* Exercise details: Across all entries below, how many lines include "Revolution"? Only the number, please.

* Source material:
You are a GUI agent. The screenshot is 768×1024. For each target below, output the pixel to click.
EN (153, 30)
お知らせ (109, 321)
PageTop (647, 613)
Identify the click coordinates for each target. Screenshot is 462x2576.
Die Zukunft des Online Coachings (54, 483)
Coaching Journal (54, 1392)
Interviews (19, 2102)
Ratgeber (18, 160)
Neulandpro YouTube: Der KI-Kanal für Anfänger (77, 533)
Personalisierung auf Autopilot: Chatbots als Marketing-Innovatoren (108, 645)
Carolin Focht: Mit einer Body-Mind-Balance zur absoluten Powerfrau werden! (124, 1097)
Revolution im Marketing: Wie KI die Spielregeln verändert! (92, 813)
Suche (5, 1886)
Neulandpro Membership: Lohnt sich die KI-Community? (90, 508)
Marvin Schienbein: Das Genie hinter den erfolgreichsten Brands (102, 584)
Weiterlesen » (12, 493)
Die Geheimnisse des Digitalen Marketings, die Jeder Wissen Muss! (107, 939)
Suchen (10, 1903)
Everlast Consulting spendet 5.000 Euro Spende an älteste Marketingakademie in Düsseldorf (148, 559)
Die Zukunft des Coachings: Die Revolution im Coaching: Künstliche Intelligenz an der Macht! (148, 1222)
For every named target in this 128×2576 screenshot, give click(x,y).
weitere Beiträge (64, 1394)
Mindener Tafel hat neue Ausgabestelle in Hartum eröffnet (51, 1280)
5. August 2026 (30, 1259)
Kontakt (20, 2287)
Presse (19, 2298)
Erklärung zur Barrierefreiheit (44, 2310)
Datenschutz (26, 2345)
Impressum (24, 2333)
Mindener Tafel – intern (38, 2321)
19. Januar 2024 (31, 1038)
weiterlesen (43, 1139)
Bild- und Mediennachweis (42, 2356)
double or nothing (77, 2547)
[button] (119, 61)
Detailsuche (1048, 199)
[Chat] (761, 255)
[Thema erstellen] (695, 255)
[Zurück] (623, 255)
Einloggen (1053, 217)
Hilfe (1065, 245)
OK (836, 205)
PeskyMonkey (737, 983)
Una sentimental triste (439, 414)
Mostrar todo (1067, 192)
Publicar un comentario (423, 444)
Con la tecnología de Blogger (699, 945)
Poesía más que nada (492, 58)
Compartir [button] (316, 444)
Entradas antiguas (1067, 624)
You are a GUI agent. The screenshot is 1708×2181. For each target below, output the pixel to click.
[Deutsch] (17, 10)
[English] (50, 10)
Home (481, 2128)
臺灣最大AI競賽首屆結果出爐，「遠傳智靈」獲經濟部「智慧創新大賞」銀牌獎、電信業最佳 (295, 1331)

* Written response: 2